Paul sintió que le temblaban las piernas. No podía admitir semejante sospecha respecto al hombre con el que iba a trabajar.

– El informe solo mencionaba lesiones y…

– Eliminaron el resto de mis comentarios. Lo protegen.

– ¿Quiénes? ¿A quién se refiere?

– Tienen miedo. Todos tienen miedo.

Paul retrocedió hacia la blancura del exterior.

Claude Scarbon empezó a quitarse los guantes elásticos.

– Le ha pedido ayuda al diablo.

13

– Lo llaman la Iskele. ls-ke-le.

– ¿Cómo?

– Podría traducirse por «embarcadero» o «muelle de embarque».

– ¿De qué está hablando?

Paul se había reunido con Schiffer en el coche, pero aún no lo había puesto en marcha. Seguían en el patio del pabellón Vesalio, a la sombra de las finas columnas de la marquesina.

– De la principal organización mafiosa que controla el tráfico de inmigrantes turcos en Europa -respondió el Cifra-. También se encargan de encontrarles alojamiento y trabajo.

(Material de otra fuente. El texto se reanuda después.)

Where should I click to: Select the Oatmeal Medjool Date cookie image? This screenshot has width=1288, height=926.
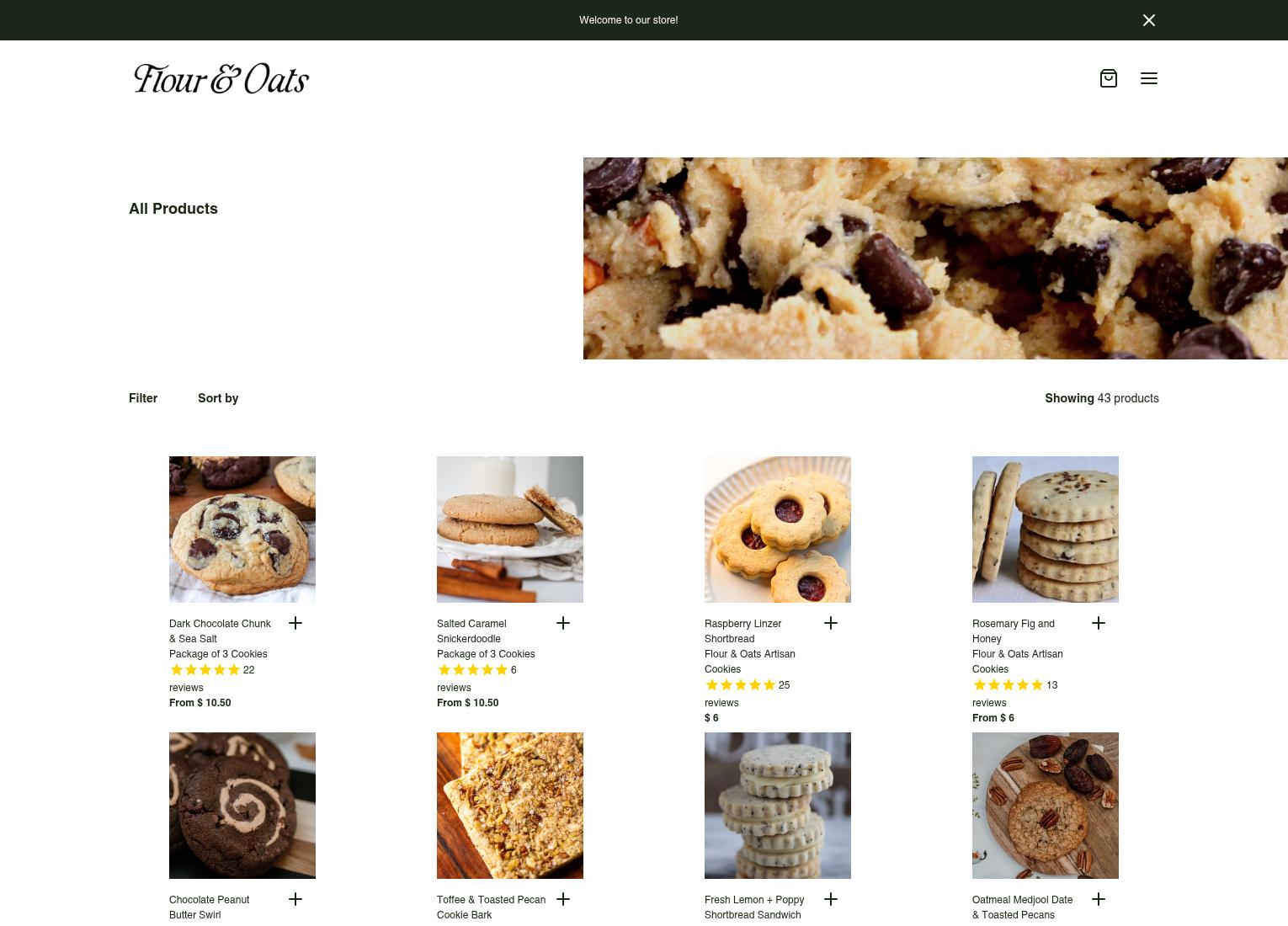coord(1046,806)

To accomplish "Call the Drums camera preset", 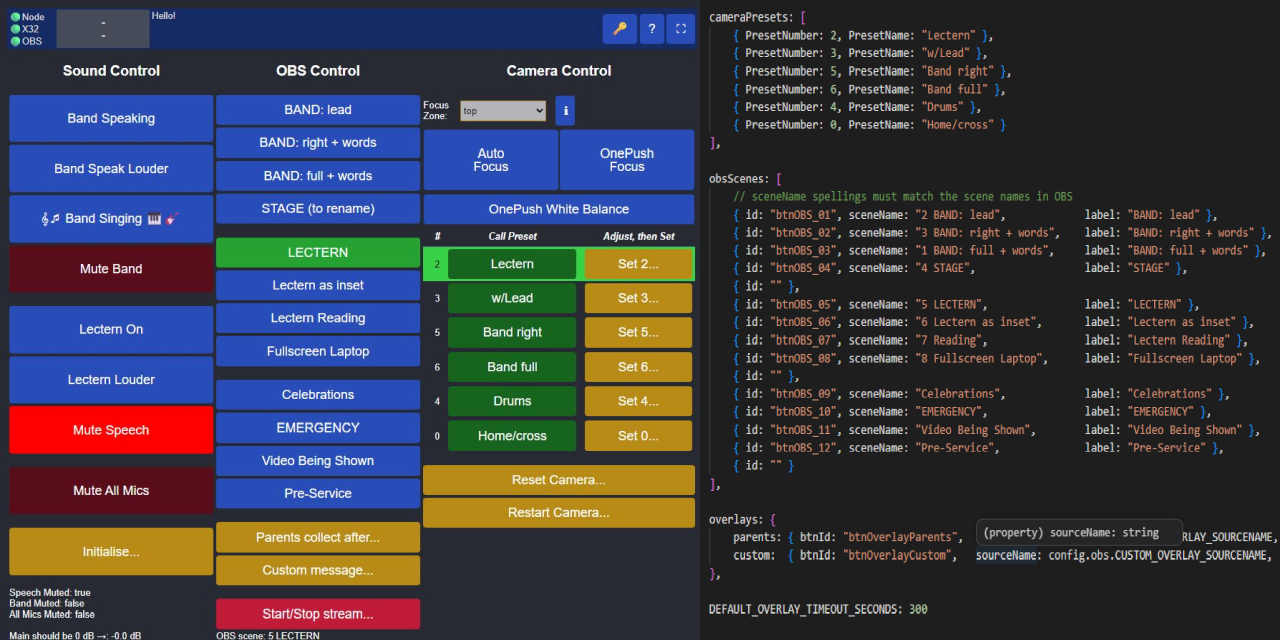I will (x=512, y=401).
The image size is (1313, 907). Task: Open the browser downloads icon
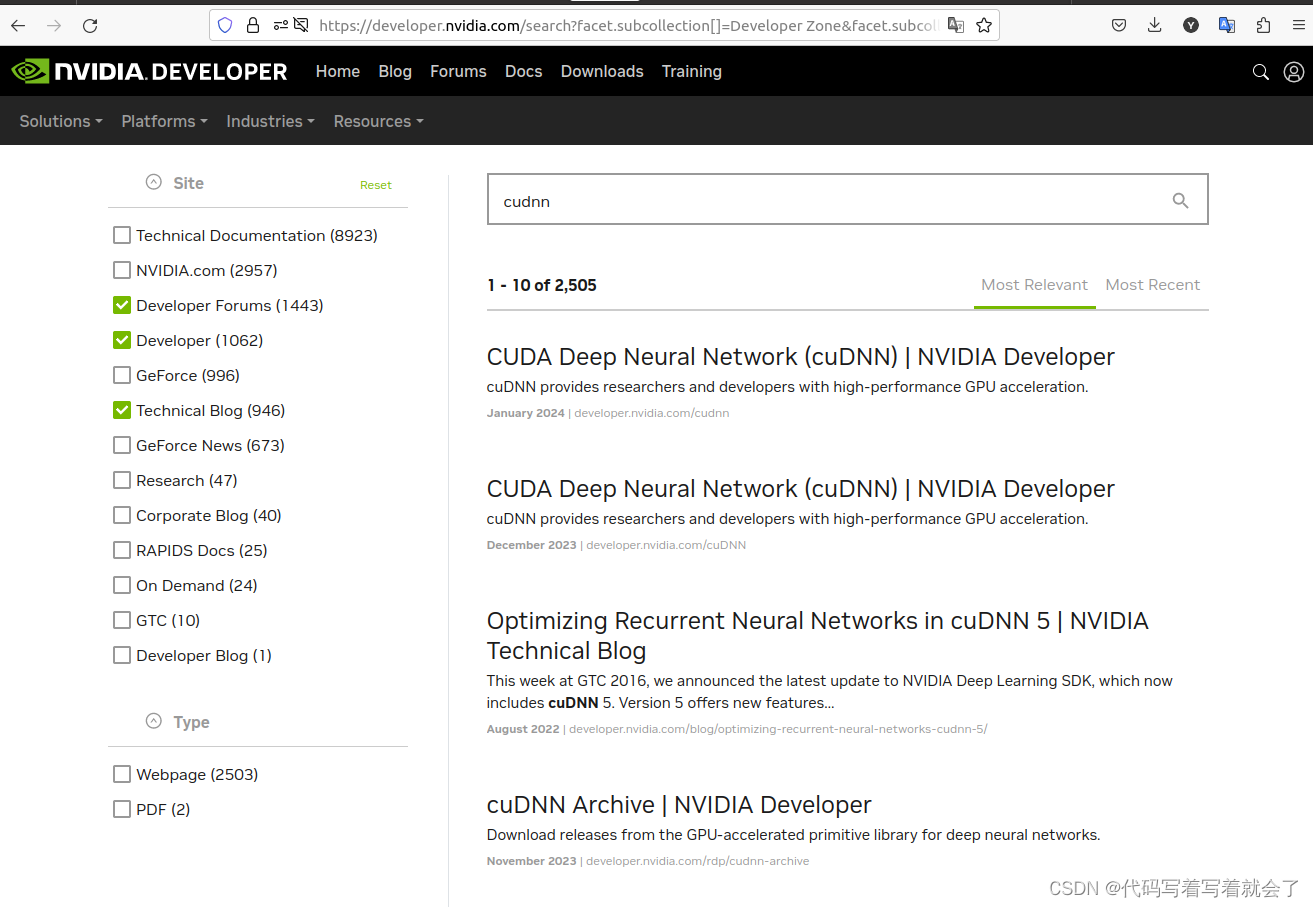1155,25
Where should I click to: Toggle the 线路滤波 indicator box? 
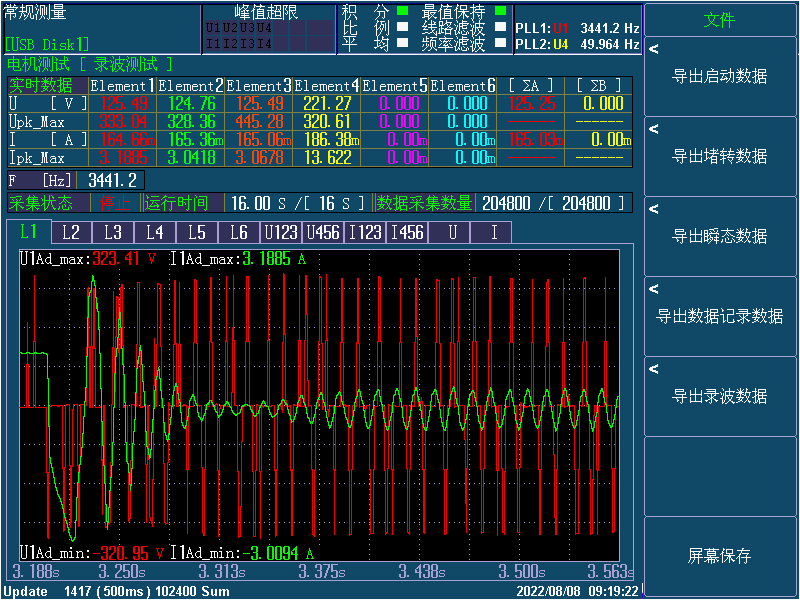(500, 28)
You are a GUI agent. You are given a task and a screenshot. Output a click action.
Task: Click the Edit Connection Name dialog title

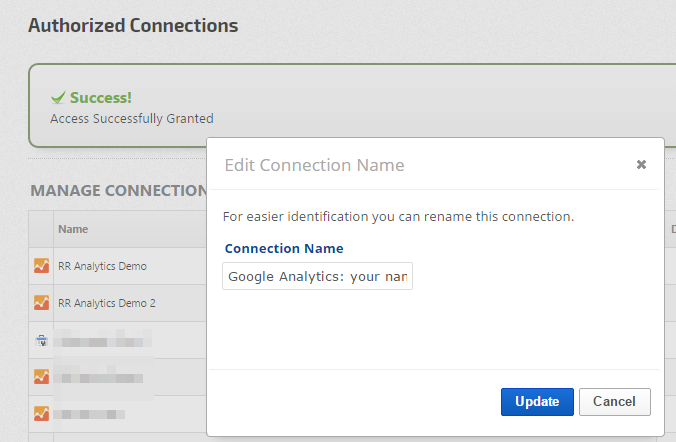tap(314, 165)
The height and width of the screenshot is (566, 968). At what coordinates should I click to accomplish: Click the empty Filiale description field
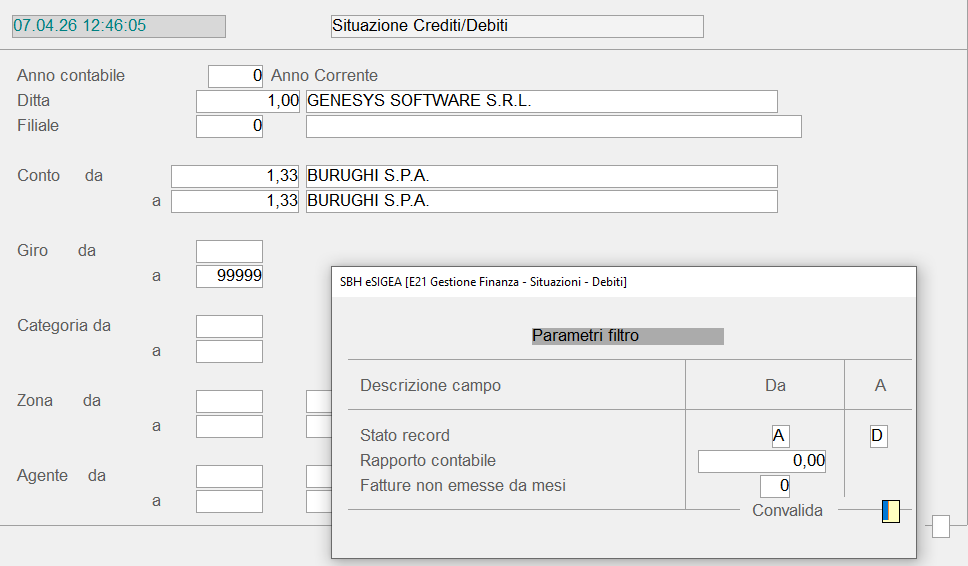click(x=553, y=126)
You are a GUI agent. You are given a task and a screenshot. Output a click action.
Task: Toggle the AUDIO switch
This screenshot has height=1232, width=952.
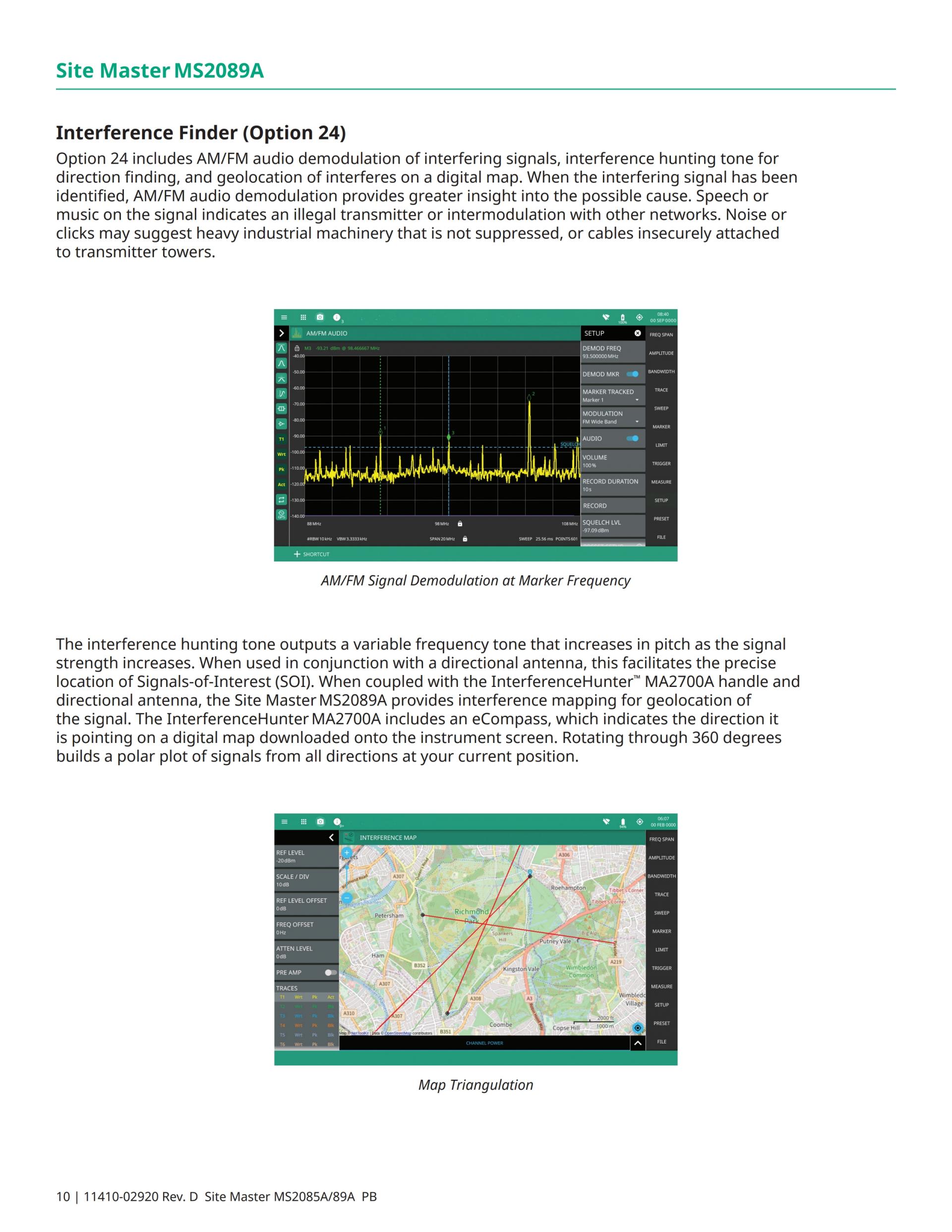pyautogui.click(x=633, y=438)
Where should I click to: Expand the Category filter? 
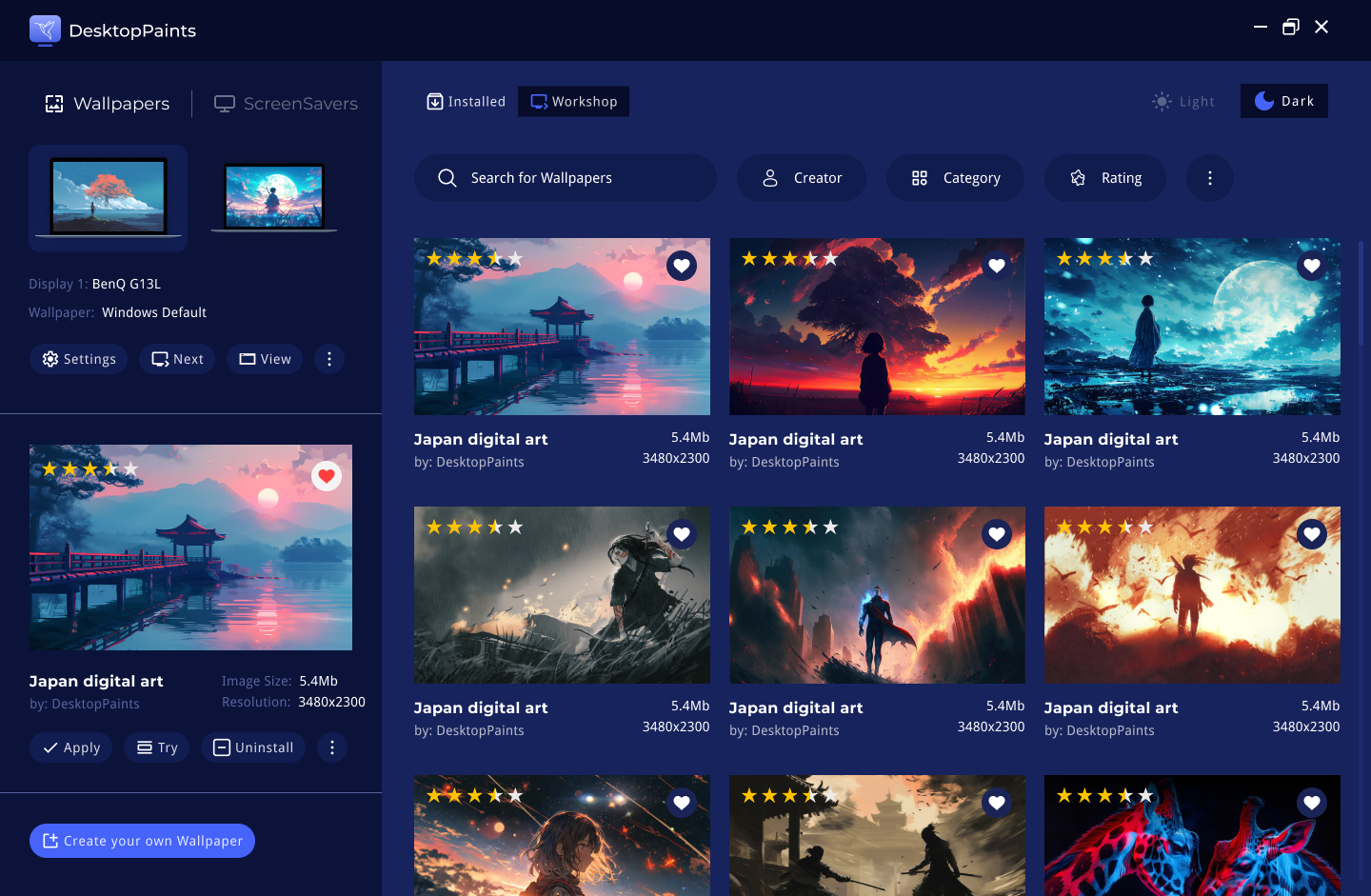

Por lo general, procuran formar grupos del mismo origen en cada taller. En París, algunos obradores reconstituyen exactamente todo un pueblo del interior de Anatolia. -Schiffer hizo una pausa, tamborileó con los dedos sobre la guantera y prosiguió-: Las tarifas son variables. Los más ricos pueden permitirse el avión y la complicidad de los aduaneros. Desembarcan en Francia con un permiso de trabajo o un pasaporte falsos. Los más pobres se conforman con viajar en un carguero, vía Grecia, o un camión, por Bulgaria. En todos los casos, hay que pagar un mínimo de doscientos mil francos. En el pueblo, toda la familia contribuye para reunir un tercio de la cantidad. El obrero trabaja diez años para devolver el resto.

Paul observaba el perfil de Schiffer, nítidamente recortado contra el cristal de la ventanilla.

Había oído hablar de aquellas redes de traficantes cientos de veces, pero nunca con tanta precisión.

– No te imaginas hasta qué punto están organizados -siguió diciendo el policía del cráneo plateado-. Llevan un registro en el que lo apuntan todo. El nombre, la procedencia, el taller y el estado de la deuda de cada ilegal. Se comunican por correo electrónico con sus socios en Turquía, que mantienen la presión sobre las familias. En París, se encargan de todo. Organizan el envío de giros y las llamadas telefónicas a precios reducidos. Sustituyen a Correos, los bancos, las embajadas… ¿Quieres mandar un juguete a tu crío? Acudes a la Iskele. ¿Buscas ginecólogo, La Iskele te manda a un médico que no te hará preguntas sobre tu situación legal. ¿Tienes un problema con el taller? La Iskele se encarga de solucionar el conflicto. En el barrio turco no pasa nada sin que la Iskele se entere y lo registre en su archivo.

Paul comprendió al fin adónde quería ir a parar el Cifra.